#### Listed entries
________________________
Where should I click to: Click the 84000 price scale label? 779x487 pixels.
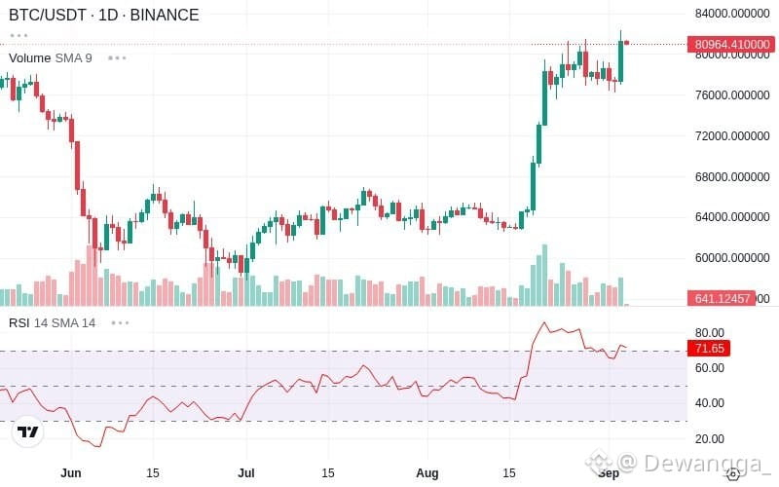732,14
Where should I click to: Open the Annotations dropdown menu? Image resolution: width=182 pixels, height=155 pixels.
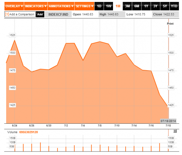coord(61,6)
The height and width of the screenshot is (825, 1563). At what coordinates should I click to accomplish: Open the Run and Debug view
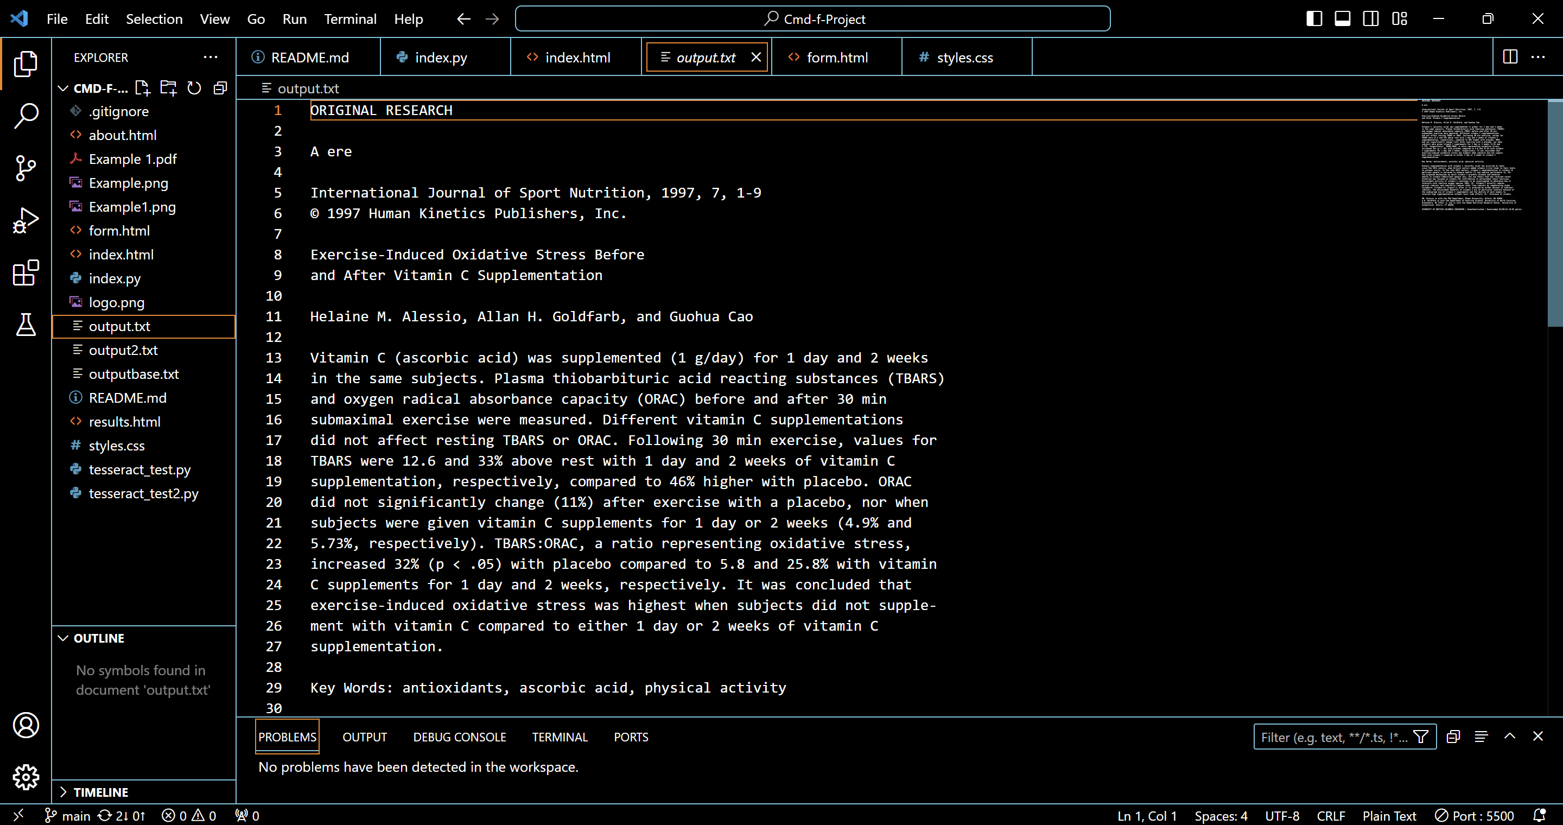click(x=25, y=220)
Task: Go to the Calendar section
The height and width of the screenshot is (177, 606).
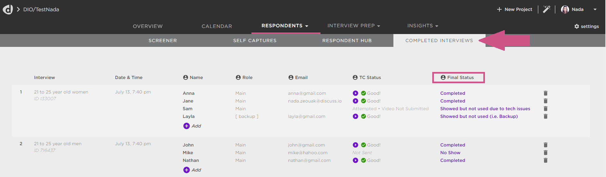Action: point(217,26)
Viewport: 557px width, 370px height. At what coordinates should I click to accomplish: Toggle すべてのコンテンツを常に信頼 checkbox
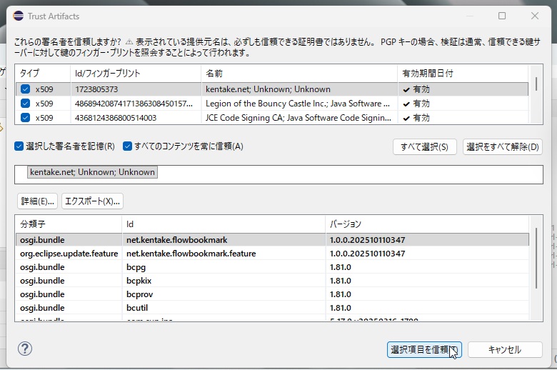point(128,146)
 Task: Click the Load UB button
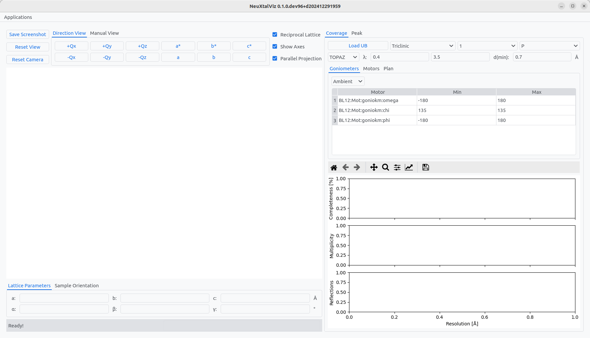tap(358, 46)
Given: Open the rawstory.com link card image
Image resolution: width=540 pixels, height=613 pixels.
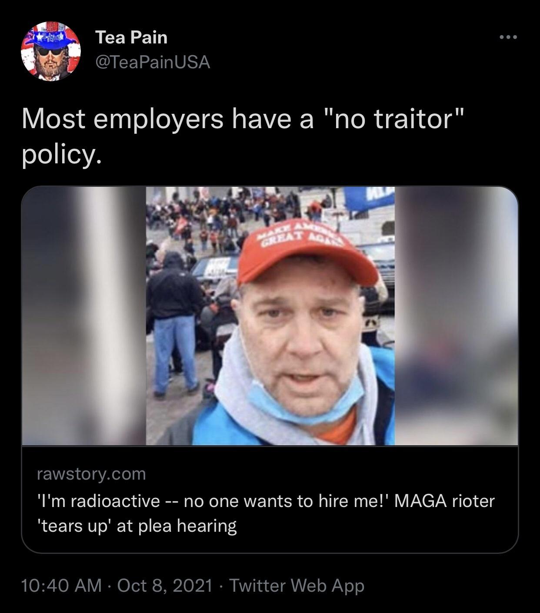Looking at the screenshot, I should coord(270,316).
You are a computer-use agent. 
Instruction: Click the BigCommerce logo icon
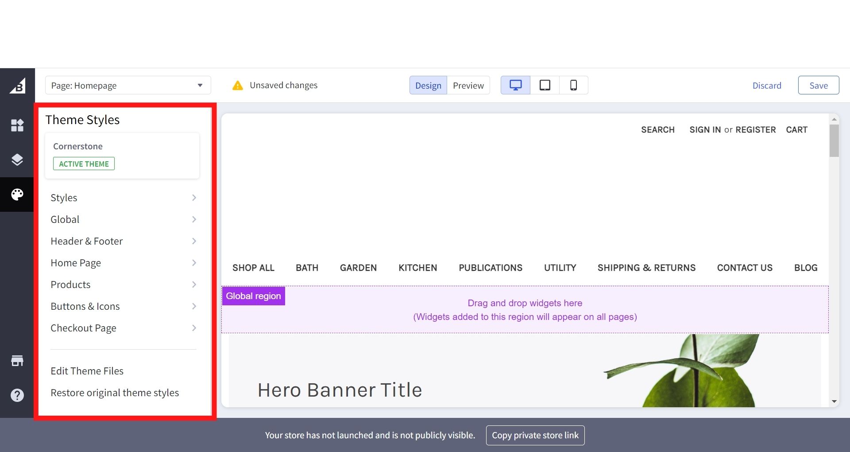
________________________
#### What is needed
Copy the rows above word for word, leaving out the pictures.

#### Reply
Where should I click to: Click the 84000 price scale label? 779x487 pixels.
732,14
Where should I click to: Open the Annotations dropdown menu? Image resolution: width=182 pixels, height=155 pixels.
coord(61,6)
The height and width of the screenshot is (825, 1563). At what coordinates should I click to accomplish: Open the Run and Debug view
click(x=25, y=220)
Task: Go to the Calendar section
The height and width of the screenshot is (177, 606).
Action: point(217,26)
Viewport: 557px width, 370px height. At what coordinates should I click to accomplish: Toggle すべてのコンテンツを常に信頼 checkbox
point(128,146)
 Task: Click the Load UB button
tap(358, 46)
Given: Open the rawstory.com link card image
Image resolution: width=540 pixels, height=613 pixels.
Looking at the screenshot, I should coord(270,316).
You are a computer-use agent. 
Instruction: Click the BigCommerce logo icon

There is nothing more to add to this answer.